Мы расселись, не глядя друг на друга, и снова последовала немая сцена. А потом между матерью и Мышкиным произошел диалог, из которого я понял, дай бог, половину и которого, я думаю, мне уже не забыть. А они понимали друг друга прекрасно.
— Ненавижу и люблю… Odi et amo… — сказала мать, как будто самой себе. — Odi et amo… И чем больше люблю, тем больше ненавижу…
Я застыл. Значит, все-таки… она…
— И страдаю… — словно эхо подхватил Мышкин.
— Вы помните? И я тоже… Все позабывала, а стихи помню. Значит… вы понимаете?..
Мышкин молча кивнул.
— Любила его… всегда… — с видимым трудом продолжала мать. — С самого начала. И чем сильнее, тем больше ненавидела. Впрочем, я повторяюсь… Ненавидела… за все. За собственную слабость, за его низость, за все… И ведь с Сонькой что-то случилось, я чувствую…

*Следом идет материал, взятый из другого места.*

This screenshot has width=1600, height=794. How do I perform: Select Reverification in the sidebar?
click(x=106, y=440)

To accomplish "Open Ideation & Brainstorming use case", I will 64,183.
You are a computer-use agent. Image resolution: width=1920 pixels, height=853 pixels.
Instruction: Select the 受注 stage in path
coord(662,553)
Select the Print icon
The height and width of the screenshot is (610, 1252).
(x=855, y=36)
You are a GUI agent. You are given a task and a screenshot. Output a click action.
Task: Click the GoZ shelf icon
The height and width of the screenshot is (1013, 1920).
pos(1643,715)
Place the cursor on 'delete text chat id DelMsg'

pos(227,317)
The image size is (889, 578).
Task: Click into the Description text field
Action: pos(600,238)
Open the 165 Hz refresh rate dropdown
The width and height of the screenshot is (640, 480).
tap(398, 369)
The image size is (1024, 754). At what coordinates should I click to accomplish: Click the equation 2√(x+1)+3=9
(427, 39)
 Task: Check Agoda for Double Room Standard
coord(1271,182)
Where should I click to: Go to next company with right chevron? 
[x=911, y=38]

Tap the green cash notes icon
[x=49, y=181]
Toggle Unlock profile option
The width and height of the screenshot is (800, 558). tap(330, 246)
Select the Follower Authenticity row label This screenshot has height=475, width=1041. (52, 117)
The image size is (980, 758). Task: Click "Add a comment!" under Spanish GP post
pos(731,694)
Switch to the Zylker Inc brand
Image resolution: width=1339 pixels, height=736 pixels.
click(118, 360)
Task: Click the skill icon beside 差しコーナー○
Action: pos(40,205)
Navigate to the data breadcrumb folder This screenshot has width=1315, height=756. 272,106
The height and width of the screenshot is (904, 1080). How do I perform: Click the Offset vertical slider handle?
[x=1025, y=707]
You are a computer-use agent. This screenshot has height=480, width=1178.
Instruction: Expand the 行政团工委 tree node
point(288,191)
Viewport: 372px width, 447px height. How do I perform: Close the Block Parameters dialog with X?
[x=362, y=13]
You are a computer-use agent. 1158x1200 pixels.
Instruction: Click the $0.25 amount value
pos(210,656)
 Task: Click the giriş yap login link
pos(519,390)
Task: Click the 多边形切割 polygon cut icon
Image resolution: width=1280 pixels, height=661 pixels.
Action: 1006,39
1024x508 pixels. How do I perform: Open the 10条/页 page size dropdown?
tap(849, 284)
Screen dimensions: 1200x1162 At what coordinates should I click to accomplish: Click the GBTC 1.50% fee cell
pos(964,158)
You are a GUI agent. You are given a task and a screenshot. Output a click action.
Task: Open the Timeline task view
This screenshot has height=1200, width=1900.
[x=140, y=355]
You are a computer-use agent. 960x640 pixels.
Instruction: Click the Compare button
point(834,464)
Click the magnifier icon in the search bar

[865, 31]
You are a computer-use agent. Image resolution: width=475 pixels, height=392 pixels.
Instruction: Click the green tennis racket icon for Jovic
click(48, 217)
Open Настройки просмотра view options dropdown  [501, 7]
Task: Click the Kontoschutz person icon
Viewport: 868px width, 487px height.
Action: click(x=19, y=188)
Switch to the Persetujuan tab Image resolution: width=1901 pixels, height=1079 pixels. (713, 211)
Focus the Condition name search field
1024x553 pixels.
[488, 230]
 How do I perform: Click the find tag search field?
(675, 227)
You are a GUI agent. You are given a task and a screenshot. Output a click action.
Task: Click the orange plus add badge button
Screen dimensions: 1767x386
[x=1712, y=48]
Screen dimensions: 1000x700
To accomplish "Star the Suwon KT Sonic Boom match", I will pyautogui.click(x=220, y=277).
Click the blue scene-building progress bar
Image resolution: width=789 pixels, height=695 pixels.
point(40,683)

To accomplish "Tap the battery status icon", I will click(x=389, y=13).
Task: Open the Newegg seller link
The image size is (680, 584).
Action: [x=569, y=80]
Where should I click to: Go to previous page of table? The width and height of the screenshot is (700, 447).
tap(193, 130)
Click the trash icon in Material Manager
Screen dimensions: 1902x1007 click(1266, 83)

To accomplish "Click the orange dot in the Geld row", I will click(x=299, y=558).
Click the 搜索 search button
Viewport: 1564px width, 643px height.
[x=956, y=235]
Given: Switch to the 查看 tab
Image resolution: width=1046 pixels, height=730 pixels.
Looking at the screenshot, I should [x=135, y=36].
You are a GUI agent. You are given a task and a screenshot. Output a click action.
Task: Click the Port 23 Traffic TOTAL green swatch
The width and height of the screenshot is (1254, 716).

— И за вас… — неожиданно дополнил Мышкин.
Только тут что-то у меня в голове стало поворачиваться и вставать на место. А я-то, идиот — я ведь до этой самой минуты был уверен, что она говорит о себе!
— И за меня, — печально согласилась мать. — Конечно, за меня тоже… Она не любит, когда меня обижают. Мы с ней всегда друг за друга заступались.